Racine Park basketball player battles back after massive heart attack

RACINE -- It was a comeback for the ages - one of the greatest of all time. A local high school basketball player only made one basket all season, but the fact that he could even take that shot was nothing short of a miracle.

"It was just amazing, man. I can't believe I did it. I improved and my fans got my back," Melvin Bedford said.

Thursday night, February 23rd, was anything but just another "Senior Night" at Racine Park High School. That's because Melvin Bedford was one of the Panthers 15 seniors who was honored. Bedford hadn't scored a point all season, but everyone was there to see him. Bedford has that effect on people.

"You think you've cried enough, but just the support of obviously, mom and dad, his teammates, for him to take court against Bradford that night that's real life, and I'm just so happy and blessed that he is with us today," Racine Park basketball coach Jim Betker said.

Bedford has made a miraculous and courageous comeback from the day almost two years ago, when he suffered a massive heart attack that caused global brain damage while playing pickup basketball.

"Melvin couldn't talk, couldn't walk, couldn't eat. They had a feeding tube in his belly. He couldn't breathe on his own at first. It was very hard to see. I saw my baby in the bed," Bedford's mother, Jamie Bedford said.

The heart attack left Bedford without a pulse for five to six minutes. It took multiple tries with a defibrillator to revive him. In an instant, he had gone from a strapping, athletic teenager to someone doctors thought might not function at all. But Jamie Bedford, a mother with a strong faith, refused to believe that.

"I didn't know how it was going to happen, I just knew he was going to make it through when everybody was saying 'no, it didn't look good.' Something in me as a mother and my spirit, believing in God, he's going to make it," Jamie Bedford said.
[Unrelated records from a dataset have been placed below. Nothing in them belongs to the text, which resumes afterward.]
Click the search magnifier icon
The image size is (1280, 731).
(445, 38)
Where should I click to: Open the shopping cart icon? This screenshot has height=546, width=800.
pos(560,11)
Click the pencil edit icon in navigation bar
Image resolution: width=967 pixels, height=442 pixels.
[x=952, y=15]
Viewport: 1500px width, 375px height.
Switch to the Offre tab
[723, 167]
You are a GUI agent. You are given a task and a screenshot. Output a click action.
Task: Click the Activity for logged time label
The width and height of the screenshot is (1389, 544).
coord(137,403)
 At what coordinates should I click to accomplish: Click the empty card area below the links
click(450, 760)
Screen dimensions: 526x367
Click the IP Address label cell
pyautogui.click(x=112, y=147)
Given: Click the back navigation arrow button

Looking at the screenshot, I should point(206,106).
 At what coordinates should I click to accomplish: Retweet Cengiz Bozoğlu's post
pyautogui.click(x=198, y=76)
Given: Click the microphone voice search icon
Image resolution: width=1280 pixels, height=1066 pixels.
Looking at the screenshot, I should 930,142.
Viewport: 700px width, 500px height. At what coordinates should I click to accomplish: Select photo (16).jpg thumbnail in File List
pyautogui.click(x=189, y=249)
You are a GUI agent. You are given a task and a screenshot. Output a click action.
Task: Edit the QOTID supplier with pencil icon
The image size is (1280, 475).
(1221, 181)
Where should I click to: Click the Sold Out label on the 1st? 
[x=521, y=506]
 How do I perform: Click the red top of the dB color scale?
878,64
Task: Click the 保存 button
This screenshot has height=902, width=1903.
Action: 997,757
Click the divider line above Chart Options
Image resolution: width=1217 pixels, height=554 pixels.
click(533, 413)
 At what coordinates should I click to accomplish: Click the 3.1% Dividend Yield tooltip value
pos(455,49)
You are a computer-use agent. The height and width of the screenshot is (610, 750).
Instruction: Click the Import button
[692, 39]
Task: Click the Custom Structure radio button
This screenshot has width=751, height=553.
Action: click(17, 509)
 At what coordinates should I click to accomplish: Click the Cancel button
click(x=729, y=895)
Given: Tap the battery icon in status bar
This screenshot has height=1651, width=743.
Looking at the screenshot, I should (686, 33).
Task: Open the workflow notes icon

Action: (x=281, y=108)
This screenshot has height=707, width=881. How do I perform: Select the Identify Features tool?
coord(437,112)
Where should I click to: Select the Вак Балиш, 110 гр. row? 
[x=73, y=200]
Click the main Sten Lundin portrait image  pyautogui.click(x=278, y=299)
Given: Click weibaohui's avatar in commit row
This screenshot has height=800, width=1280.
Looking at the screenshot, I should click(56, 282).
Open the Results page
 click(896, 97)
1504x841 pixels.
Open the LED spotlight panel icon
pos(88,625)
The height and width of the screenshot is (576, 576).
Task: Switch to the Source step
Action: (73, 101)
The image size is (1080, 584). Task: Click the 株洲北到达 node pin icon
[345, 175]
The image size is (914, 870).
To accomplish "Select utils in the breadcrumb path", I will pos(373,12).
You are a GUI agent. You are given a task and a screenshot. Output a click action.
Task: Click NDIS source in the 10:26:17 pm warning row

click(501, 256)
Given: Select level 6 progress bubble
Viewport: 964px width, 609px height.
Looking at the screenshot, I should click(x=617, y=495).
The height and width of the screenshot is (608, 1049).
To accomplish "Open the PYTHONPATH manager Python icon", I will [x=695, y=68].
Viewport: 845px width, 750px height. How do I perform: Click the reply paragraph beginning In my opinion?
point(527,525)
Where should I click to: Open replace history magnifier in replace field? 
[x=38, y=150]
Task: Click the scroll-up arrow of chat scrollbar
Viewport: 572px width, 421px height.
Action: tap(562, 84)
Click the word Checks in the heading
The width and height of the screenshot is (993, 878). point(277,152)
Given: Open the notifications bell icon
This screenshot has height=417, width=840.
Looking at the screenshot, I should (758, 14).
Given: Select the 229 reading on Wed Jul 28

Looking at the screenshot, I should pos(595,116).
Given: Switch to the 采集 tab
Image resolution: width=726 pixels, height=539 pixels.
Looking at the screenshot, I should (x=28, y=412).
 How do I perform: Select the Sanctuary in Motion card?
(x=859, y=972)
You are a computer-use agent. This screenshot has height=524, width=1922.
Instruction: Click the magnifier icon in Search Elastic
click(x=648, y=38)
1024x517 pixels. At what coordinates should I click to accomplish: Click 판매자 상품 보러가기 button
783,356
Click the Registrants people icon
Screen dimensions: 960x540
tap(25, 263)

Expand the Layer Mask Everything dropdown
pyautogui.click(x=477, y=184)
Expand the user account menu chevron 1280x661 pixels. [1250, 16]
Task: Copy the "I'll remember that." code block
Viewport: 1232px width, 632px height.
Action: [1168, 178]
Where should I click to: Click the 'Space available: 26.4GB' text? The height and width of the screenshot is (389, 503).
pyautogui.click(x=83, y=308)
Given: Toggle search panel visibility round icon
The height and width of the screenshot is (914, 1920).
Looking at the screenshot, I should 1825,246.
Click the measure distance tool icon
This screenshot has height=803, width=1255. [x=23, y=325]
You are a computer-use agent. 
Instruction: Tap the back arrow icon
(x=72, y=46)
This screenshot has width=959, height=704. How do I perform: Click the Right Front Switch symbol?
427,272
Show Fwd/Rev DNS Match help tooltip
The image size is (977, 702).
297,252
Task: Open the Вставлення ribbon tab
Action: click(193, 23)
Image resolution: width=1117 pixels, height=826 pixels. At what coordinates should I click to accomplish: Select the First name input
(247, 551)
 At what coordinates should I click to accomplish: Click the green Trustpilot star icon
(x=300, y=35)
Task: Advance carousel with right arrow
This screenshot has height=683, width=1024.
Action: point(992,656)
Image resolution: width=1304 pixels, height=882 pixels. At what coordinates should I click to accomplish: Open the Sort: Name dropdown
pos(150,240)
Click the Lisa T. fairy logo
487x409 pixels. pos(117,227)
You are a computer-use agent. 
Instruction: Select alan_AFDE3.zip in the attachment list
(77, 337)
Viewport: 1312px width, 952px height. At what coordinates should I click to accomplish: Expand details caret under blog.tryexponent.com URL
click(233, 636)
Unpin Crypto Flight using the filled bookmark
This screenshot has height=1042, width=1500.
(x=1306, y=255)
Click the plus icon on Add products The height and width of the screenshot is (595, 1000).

Little by little, Bedford began to recover, and Melvin's teacher says his progress has been nothing short of miraculous and remarkable. "As far as expectations, the sky is the limit for him. He is talking about some college or working - I think he can work independently wherever he is, because he sets his mind to it, and he will succeed," Melvin's teacher Jamie Shufelt said.

Bedford's Racine Park teammate, Taron Edwards, was with him that fateful day on the playground. The joy he feels for his close friend knows no bounds. Nor does what Bedford taught him about how precious life is.

"I just want to talk to him on the phone every single day, or be with him as much as I can, because you never know who you're going to lose anymore. He taught me a lesson - I tell my family I love them every day because I never know when I can't tell them that," Edwards said.

"We don't know how much time we have on this earth, and to go through what Melvin went through, I can't imagine. To see him and as gracious and kind and loving as he is - in all the time I've known Melvin, I've never known him to say a negative word about anybody or anything. People really rally around him," Racine Park High School Activities Director Jeff Miller said.

Bedford missed his first ceremonial shot that night, but made the second. Those who know and love him best joke that he was just trying to pad his statistics by grabbing the rebound. Whether it goes in the record book or not, Bedford's basket may have been the most important one in Racine Park history.

"One of the best parts for me was just watching Melvin's mom and dad and his entire family go out onto the court and you could see in his parents' face that that moment when Taron gave him a hug, and our players' reactions, that there wasn't a dry eye. Our student section chanting his name - it was something that I'll never forget," Miller said.